■ Problem statement ■
Where "agent" appears in a line of the entries below, that line should be copied.
□ □ □ □
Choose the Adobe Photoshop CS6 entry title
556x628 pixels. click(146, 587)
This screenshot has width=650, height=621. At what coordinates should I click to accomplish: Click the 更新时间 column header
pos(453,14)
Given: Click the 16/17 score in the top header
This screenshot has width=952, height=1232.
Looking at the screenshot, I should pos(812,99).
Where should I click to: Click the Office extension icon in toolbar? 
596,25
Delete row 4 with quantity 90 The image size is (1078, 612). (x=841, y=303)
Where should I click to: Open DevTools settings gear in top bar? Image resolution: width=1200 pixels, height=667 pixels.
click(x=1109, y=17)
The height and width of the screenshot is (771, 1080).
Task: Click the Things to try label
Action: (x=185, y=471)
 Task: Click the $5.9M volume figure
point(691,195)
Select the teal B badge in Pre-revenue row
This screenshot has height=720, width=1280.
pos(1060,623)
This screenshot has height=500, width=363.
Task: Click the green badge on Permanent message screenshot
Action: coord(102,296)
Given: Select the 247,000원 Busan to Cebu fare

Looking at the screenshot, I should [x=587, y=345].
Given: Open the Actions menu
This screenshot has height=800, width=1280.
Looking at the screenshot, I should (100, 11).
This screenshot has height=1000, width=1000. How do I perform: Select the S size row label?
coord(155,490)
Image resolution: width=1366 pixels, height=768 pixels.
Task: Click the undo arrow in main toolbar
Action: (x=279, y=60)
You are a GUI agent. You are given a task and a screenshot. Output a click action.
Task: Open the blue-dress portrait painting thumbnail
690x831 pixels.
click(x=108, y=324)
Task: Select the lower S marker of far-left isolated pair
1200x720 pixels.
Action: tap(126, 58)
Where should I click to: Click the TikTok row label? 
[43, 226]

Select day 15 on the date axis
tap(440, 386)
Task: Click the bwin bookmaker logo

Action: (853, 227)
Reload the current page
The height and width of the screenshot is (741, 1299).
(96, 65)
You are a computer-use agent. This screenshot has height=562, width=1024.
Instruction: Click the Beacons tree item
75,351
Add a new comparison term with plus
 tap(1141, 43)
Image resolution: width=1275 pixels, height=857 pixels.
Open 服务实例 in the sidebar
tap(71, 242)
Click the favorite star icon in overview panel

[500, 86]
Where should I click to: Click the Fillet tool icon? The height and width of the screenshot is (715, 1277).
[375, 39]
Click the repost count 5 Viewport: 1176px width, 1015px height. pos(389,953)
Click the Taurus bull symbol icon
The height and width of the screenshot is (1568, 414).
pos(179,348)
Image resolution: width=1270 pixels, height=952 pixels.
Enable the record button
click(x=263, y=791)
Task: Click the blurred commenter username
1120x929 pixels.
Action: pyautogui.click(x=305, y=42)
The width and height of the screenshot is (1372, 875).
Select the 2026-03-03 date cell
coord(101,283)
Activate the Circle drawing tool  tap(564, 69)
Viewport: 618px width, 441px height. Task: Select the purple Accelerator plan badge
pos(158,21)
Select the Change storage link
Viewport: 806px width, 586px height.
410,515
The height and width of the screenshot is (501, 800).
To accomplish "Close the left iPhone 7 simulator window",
□ □ □ □
■ Answer section ■
You are a GUI agent. You are given a task and a screenshot. Output a click action.
You are a computer-use agent. This screenshot has height=562, width=1024.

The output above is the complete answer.